Increased lifespan in transgenic Caenorhabditis elegans overexpressing human α-synuclein

Abstract

α-Synuclein is a short 14-kDa protein found in pathological lesions of age-related neurodegenerative diseases including Alzheimer’s disease, Parkinson’s disease, and multiple system atrophy. Its overexpression in transgenic mice, rats, Drosophila melanogaster, and Caenorhabditis elegans recapitulates many of the pathologic features observed in human Parkinson’s disease including loss of dopaminergic neurons and motor deficits. Integrated transgenic C. elegans lines were generated that overexpress either human wildtype (WT) or mutant (A53T) forms. These transgenic lines demonstrated ∼25% increase in lifespan (p < 0.0001) compared to controls. When the transgenes were crossed into long-lived daf-2 (m577) or daf-2 (e1370) genetic backgrounds, the lifespan increase was also ∼25% in comparison to the corresponding daf-2 strains (p < 0.05). Pharyngeal pumping and egg laying were significantly decreased in the overexpressing transgenic lines, and lifespan increases were attenuated when lines were grown on thick bacterial lawns, suggesting that caloric restriction may explain some of the effects on lifespan. These studies provide initial evidence for a beneficial role of human α-synuclein in influencing lifespan.

Introduction

α-Synuclein is a 14-kDa protein found in neuropathological lesions in age-related neurodegenerative disorders including Alzheimer’s disease, Parkinson’s disease (PD), and various synucleopathies (Spillantini et al., 1997, Spillantini and Goedert, 2000). Physiological functions attributed to α-synuclein include development of neurons, response to neurotoxin exposure, regulation of neurotransmitter release, and regulation of nuclear histone proteins (Norris et al., 2004). A considerable body of literature suggests that α-synuclein becomes toxic and contributes to neuropathology through increasing oxidative stress or by formation of annular structures and protein aggregation (reviewed in Volles and Lansbury, 2003). Mutations in the α-synuclein gene, including A53T, lead to an early-onset familial form of PD that is transmitted through a dominant mode of inheritance (Polymeropoulos et al., 1997). Moreover, PD patients have a shortened life expectancy that can be overcome with pharmacological treatment (Diamond et al., 1990, Marttila and Rinne, 1991).

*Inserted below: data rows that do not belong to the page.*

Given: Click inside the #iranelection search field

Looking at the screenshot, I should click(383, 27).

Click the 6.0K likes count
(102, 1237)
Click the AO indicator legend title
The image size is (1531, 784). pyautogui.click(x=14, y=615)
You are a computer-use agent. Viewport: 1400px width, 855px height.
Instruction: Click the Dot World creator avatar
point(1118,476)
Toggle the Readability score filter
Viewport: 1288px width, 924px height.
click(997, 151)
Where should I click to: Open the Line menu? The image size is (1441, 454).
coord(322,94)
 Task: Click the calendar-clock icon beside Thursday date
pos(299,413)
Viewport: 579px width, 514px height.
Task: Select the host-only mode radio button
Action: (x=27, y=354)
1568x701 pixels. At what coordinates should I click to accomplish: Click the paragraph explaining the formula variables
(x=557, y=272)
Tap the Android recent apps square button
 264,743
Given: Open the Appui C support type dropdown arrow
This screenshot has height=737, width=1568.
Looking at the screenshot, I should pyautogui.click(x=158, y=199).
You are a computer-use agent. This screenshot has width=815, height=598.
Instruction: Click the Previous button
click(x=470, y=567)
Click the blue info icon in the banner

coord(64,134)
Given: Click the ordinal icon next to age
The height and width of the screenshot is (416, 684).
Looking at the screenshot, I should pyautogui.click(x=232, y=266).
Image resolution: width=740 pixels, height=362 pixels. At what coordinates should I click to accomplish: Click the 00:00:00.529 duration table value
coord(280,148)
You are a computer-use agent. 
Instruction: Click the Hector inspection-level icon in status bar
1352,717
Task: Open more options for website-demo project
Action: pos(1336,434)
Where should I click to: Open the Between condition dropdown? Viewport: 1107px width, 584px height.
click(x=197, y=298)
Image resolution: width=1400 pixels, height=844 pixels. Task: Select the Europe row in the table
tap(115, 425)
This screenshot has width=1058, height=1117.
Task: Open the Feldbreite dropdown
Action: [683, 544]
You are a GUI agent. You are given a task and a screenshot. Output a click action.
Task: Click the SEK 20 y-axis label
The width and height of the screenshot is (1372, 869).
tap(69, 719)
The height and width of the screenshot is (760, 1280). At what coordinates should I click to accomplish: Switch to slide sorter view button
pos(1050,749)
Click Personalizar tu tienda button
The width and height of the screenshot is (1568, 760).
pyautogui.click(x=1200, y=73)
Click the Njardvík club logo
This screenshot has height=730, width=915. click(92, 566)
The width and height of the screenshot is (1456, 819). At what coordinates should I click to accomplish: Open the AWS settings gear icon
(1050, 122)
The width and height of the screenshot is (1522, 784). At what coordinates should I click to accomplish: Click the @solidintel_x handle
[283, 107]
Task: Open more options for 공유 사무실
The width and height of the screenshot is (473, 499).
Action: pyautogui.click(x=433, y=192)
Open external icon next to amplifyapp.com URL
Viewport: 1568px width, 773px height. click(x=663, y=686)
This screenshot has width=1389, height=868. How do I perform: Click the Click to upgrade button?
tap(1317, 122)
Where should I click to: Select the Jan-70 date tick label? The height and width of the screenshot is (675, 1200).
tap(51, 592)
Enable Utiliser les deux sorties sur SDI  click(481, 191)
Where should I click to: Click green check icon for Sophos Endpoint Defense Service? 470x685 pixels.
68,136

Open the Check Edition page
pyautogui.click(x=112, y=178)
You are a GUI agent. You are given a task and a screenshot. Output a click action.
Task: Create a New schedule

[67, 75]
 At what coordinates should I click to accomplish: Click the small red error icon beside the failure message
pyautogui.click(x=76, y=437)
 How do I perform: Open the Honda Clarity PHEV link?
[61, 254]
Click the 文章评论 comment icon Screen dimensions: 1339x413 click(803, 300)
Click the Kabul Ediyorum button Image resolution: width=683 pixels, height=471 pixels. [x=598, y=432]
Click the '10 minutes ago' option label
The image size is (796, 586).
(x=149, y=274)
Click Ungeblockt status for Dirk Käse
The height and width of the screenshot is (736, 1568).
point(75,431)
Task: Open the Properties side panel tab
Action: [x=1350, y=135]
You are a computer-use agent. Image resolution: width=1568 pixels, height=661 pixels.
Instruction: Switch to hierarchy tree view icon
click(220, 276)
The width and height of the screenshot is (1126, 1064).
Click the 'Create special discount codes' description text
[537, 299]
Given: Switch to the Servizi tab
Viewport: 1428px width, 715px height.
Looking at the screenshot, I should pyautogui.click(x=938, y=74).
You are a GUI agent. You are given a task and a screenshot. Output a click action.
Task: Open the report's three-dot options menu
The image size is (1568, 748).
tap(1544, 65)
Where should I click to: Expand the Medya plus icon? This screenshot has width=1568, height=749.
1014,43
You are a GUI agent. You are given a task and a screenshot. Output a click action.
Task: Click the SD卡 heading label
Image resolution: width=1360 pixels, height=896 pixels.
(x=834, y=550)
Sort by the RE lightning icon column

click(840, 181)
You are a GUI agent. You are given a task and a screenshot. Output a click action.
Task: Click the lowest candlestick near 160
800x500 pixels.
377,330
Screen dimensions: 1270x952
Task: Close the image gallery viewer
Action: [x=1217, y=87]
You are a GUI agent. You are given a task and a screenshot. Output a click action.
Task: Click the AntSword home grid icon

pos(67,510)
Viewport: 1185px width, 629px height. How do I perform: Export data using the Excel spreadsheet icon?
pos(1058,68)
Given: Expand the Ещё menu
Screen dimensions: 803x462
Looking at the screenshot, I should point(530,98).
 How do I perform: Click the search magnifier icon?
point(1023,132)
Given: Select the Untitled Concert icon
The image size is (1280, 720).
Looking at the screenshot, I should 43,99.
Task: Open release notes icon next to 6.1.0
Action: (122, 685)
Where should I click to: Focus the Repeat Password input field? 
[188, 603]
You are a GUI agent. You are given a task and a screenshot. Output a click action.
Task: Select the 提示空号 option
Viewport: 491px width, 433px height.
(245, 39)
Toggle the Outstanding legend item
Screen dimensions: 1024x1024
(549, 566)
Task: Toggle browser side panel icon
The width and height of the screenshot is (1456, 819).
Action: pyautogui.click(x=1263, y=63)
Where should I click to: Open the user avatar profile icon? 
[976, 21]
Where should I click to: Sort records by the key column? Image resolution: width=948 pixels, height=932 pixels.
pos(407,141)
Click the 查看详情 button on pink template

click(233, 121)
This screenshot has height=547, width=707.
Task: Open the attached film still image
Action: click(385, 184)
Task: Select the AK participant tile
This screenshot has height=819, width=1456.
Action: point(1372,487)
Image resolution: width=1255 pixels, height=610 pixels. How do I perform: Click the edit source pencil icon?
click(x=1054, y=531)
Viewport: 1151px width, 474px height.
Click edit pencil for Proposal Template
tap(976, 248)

Transgenic animal studies in mice, rats, Drosophila melanogaster, and Caenorhabditis elegans have demonstrated that overexpression of α-synuclein recapitulates many of the features of PD including neuronal degeneration and motor deficits which were age-related depending on the animal model used (Feany and Bender, 2000, Lakso et al., 2003, Lo Bianco et al., 2002, van der Putten et al., 2000). We previously produced a transgenic C. elegans model of PD by overexpression of human WT and A53T mutant α-synuclein (Lakso et al., 2003). This model displays neuronal loss and movement impairment. Since α-synuclein is involved in multiple age-related neurodegenerative disorders, we asked whether ectopic expression of the human gene in C. elegans could influence lifespan. Our results suggest that α-synuclein increases lifespan that is independent of WT or mutant form, and genetic background. Furthermore, we demonstrate the utility of C. elegans as a model experimental system to investigate human neurodegenerative disease genes in aging processes.